I know this might sound odd coming from someone who runs a consulting firm. But I think big consulting is just too expensive, and it's a real problem for the businesses that need it most.
When the floor for a serious strategic engagement starts at $750 per hour, you've immediately excluded the vast majority of businesses that could benefit from that kind of thinking. The ones who can access it are the Fortune 500 companies that already have internal strategy teams, abundant resources, and decades of institutional knowledge. The ones who can't are the $3M–$15M businesses where one good strategic decision could change the trajectory of the company.
That's backwards. And it's worth understanding why it happens, and what's changing.

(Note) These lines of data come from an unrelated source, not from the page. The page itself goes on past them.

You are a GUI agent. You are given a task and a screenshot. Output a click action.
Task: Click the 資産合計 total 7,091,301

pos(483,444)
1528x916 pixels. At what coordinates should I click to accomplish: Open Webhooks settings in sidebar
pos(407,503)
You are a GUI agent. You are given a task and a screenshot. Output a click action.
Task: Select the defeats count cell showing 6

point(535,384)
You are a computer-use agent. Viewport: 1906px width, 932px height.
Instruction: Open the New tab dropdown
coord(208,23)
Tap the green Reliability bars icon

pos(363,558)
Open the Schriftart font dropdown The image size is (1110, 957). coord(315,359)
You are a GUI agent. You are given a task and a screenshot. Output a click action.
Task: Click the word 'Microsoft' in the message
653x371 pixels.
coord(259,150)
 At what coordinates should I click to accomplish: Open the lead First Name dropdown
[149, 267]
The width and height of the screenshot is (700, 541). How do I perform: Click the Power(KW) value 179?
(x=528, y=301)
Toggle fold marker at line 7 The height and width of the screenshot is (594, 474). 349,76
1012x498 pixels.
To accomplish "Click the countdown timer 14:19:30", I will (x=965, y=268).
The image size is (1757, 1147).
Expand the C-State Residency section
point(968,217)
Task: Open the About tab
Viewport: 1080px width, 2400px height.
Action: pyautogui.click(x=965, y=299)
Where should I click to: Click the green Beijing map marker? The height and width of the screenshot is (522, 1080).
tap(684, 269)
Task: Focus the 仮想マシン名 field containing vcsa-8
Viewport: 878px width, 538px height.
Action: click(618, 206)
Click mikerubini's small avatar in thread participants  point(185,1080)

Why Traditional Consulting Costs So Much
High consulting rates aren't a conspiracy. They're the output of a particular business model. Large consulting firms carry enormous overhead: expensive offices in major cities, large support staffs, complex partner compensation structures, and the cost of maintaining a brand that took decades to build. When you hire a major firm, a significant portion of what you're paying for is the firm itself, not just the thinking.
On top of that, traditional engagements are resource-intensive by design. Teams of analysts. Weeks of interviews. Detailed deliverable frameworks built from scratch for each client. There's genuine value in that depth, but there's also a lot of structure that exists because of how the firm is organized, not because the client specifically needs it.
The result is a capable service that's financially inaccessible to anyone outside a narrow tier of large organizations.
What AI Changes About This
Here's where things get interesting. AI is not replacing the strategic judgment and real-world experience that makes consulting valuable. But it is dramatically reducing the cost of producing the analysis, research, documentation, and process design that traditionally required large teams.
Market research that once took weeks can now be completed in a fraction of the time. Process documentation that required lengthy workshops can be drafted and refined faster than ever. Deliverables that used to be expensive to produce can now be created efficiently without sacrificing quality.
AI will be a tool to change what access to strategic expertise looks like. Low overhead, real experience, and automation can bring costs down, without bringing quality down with them.
This isn't theoretical. It's happening now. The combination of genuine operational and strategic experience with AI-powered execution is creating a new kind of consulting model, one where the value comes from expertise and judgment, not from organizational overhead.
What This Means for Business Owners
If you've looked at strategic consulting in the past and concluded it wasn't financially viable for your business, it's worth revisiting that assumption. The landscape is shifting.
A well-structured engagement with an experienced advisor who leverages modern tools can deliver meaningful strategic and operational impact at a fraction of what the same work would have cost through a traditional firm five years ago. That's not a discount on quality, it's a structural change in how the work gets done.
The questions worth asking when evaluating any consulting relationship are simple: Does this person have real experience with the problems I'm facing? Do they have a structured approach to delivering results, not just generating observations? And is the price tied to the value they'll create, not just the hours they'll bill?
The Broader Principle
There's something I believe deeply about where business is going: the tools that were once available only to large organizations are becoming accessible to everyone. AI, automation, sophisticated software, the gap is closing fast. The businesses that figure out how to apply these capabilities first will have a real advantage over competitors still operating the old way.
Strategic expertise should be part of that story. The businesses that can think clearly about where they're going, why they'll win, and how to build the infrastructure to get there are the ones that compound over time. That kind of thinking shouldn't be reserved for the Fortune 500.
It's one of the reasons I built PDX Group the way I did. The mission isn't to sell hours. It's to deliver outcomes, at a price that makes sense for businesses that are serious about growing.